— Хватит, — сказал я.
Она повернула голову:
— Тебе скучно это слушать?
Я не ответил.
— Скучно?
Я не сдержался:
— И не мне одному.
Она улыбнулась:
— Чудесно. Тогда предложи другую тему.
Я извинился и вышел из-за стола.
На следующий день я поднялся рано. Мэрилин еще не вставала, ее, должно быть, мучило похмелье. На это я и рассчитывал. Исааку я сказал, что его услуги мне больше не понадобятся. Собрал пожитки и спустился вниз ловить такси. Домой. Вещи из «Барниз» я оставил себе.
Как я и говорил, на работе тоже все не очень ладилось. Нет, даже не так. Я и понятия не имел, что там у них в галерее происходило, потому как появлялся в Челси очень редко. Конечно, весной, когда я занимался рисунками Крейка, меня не было дольше, но я все-таки выполнял работу для галереи. А теперь мне и оправдаться-то было нечем. По утрам надо было натягивать костюм и отправляться по делам, а я не мог себя заставить выйти из дому. Убеждал себя, что причина в моем физическом состоянии: я устал, мне нужно отдохнуть, меня только-только выписали из больницы. Однако в декабре чувствовал я себя уже вполне прилично, а вернуться к работе все равно не получалось. Открытие выставки Элисон я пропустил, а потому включиться и начать продавать ее работы мне было очень трудно. Да что там, я и вспомнить-то не всегда мог, какие картины у меня висят.

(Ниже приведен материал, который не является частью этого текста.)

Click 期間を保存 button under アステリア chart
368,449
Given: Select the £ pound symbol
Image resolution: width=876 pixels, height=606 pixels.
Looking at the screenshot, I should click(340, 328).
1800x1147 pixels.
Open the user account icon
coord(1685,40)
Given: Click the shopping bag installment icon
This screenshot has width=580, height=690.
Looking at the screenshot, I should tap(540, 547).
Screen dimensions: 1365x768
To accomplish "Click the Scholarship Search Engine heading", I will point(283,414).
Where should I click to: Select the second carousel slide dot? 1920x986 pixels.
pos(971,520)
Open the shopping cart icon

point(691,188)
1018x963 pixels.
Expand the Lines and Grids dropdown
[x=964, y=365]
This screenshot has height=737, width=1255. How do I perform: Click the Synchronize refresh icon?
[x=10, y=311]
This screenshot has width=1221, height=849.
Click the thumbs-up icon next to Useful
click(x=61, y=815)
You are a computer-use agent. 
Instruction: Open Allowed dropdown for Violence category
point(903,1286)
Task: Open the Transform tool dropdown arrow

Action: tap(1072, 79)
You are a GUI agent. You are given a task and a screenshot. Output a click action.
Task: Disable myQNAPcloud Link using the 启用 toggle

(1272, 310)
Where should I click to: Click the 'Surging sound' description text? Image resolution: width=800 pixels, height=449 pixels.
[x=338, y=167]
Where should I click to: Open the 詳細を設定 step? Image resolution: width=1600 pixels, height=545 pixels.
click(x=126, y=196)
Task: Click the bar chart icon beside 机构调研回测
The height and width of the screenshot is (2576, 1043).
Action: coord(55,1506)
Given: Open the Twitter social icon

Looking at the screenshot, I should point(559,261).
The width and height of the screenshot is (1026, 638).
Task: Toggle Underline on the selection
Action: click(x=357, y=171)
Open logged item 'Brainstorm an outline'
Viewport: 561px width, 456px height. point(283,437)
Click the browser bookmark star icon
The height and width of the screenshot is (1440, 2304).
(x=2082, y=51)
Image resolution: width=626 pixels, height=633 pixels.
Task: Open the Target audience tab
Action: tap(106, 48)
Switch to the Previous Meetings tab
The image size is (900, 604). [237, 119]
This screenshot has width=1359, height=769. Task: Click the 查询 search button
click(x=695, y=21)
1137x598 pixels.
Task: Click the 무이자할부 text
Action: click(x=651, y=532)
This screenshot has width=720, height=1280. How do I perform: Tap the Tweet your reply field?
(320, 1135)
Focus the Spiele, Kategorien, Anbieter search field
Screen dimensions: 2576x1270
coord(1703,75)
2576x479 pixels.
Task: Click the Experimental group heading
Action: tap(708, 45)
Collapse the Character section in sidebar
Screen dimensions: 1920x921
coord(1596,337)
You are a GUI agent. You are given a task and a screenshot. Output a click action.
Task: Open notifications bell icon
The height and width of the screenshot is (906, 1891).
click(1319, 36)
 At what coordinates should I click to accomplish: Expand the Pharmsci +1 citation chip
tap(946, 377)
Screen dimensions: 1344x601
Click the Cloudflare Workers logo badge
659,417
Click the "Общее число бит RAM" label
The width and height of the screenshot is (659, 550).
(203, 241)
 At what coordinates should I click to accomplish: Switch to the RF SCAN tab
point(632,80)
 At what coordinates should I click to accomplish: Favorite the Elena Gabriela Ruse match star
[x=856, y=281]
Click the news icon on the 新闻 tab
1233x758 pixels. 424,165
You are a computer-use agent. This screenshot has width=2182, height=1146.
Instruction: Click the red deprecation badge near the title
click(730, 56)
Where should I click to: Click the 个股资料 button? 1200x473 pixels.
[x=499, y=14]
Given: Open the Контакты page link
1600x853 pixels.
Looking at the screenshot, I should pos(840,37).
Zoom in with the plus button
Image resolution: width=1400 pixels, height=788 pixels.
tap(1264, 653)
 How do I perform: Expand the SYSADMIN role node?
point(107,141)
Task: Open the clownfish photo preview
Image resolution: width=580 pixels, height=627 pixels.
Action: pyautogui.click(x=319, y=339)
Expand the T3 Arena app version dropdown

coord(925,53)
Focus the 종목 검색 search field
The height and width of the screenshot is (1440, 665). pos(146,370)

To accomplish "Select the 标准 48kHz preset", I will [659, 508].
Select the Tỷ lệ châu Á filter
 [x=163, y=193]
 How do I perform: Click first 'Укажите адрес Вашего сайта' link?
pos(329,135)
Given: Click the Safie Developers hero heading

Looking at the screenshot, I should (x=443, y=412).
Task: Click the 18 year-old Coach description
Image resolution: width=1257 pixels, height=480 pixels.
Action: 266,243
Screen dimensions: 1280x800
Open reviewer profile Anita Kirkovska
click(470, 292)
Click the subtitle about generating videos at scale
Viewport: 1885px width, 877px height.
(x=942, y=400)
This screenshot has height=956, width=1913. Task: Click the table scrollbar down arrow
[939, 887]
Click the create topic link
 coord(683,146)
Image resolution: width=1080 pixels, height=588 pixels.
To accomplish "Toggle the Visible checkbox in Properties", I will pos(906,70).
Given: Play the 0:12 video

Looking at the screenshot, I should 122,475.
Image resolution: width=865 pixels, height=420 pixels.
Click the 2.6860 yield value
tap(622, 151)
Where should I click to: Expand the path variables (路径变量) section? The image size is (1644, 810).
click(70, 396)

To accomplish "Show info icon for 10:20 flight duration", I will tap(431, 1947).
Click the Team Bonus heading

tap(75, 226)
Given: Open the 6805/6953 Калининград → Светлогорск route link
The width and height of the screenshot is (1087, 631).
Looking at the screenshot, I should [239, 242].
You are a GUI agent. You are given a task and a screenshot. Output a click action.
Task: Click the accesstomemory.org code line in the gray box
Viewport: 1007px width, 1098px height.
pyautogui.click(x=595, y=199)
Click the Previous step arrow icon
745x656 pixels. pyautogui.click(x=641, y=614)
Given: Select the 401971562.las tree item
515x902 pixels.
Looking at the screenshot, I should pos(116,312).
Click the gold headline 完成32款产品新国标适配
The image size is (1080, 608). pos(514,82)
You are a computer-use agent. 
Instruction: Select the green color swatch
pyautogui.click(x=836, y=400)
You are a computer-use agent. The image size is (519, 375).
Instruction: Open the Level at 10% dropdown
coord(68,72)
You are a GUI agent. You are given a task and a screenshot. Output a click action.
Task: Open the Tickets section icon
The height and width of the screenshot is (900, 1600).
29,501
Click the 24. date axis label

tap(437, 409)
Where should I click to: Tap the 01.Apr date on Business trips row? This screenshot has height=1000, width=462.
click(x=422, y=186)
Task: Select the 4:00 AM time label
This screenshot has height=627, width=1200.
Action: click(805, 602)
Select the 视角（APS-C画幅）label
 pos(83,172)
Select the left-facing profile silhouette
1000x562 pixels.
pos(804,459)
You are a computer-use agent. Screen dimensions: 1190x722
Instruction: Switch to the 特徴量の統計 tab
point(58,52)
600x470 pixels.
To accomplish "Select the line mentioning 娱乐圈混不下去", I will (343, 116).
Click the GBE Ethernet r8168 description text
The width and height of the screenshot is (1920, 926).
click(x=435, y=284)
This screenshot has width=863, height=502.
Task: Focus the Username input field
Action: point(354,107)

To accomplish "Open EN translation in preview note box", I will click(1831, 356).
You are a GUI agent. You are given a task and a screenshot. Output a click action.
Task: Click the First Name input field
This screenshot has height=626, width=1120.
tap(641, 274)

Странно, ведь впервые за долгое время мне начало нравиться то, чем я занимался. Виктор Крейк оживил во мне любовь к искусству, продажа-покупка картин стала казаться мне чем-то большим, чем просто процесс обогащения. Наверное, в этом-то и было все дело. Заряд бодрости, полученный при работе с рисунками Крейка, иссяк, и я снова начал втюхивать клиентам то, что мне не очень нравилось. Для этого требовались мозги и определенная изворотливость, но вот интерес пропал. Рассчитывать на частое появление таких Крейков не приходилось, так что будущее представлялось мне большим серым пятном.
Вот вам и дихотомия: с одной стороны, Мэрилин и работа в галерее, с другой — Саманта, Виктор и пять убиенных мальчиков. Мне даже удалось обернуть для вас эту историю в красивую упаковку и приправить некоторой долей символизма. Вы и представить себе не можете, до чего же сильно изменила меня та зима. Да я и сам не очень понимаю, как так вышло.
Со временем до меня стало доходить, что перемены эти назревали давно и созрели уже окончательно. Когда наши знакомые поступают совершенно неожиданным для нас образом, приходится пересматривать уже сложившееся представление об их характере. Мы оглядываемся, вспоминаем прошлое, и некоторые детали, прежде казавшиеся нам маловажными, вдруг приобретают новое значение. Нам трудно объективно судить о себе самих, однако я, как человек, давно страдающий нарциссизмом, привык перебирать в уме обстоятельства моей жизни. И потому довольно быстро осознал, как долго зрело это недовольство собой. Занявшись искусством, я полагал, что обрел собственное место в жизни. До этого я был всего лишь половинкой личности, половинкой, еще не сформированной и плохо осведомленной о мироустройстве, озабоченной лишь тем, чтобы отдалиться от отца на наибольшее расстояние. Отец был лед, а искусство — пламя. Чем дальше от продажи недвижимости, тем лучше. Даже неудобно как-то в этом признаваться, но я и в самом деле так думал. Смейтесь, если хотите. Уж Мэрилин бы точно не упустила возможности посмеяться. Важно одно: я рассказал вам, что думал, не боясь быть осмеянным, а значит, я и вправду очень изменился.
На третьей неделе декабря начали приходить результаты из лаборатории. Мы встретились с Энни Ландли и вместе просмотрели отчеты об экспертизе ДНК. Очень грустный день. Ни одного твердого вывода. Все волоски, найденные в квартире, принадлежали людям из моего списка, в том числе и мне самому.
Саманта посмотрела на меня:
— Ты в курсе, что это значит?
— Что?
— Ты лысеешь.
По старым джинсам тоже мало вразумительного. Сперма, по всей видимости, насильника, а кровь — жертвы. Саманте еще не прислали ответ из объединенного хранилища ДНК (здорово я нахватался терминов?). Одно хорошо, Энни удалось соскрести немного отмерших клеток со старого свитера Крейка. И эти клетки не совпали с ДНК спермы. Конечно, мы полагали, что свитер принадлежит Виктору, но точно мы этого не знали. И уж тем более нельзя было утверждать, будто владелец свитера не присутствовал на месте преступления. Он мог просто не оставить следов ДНК.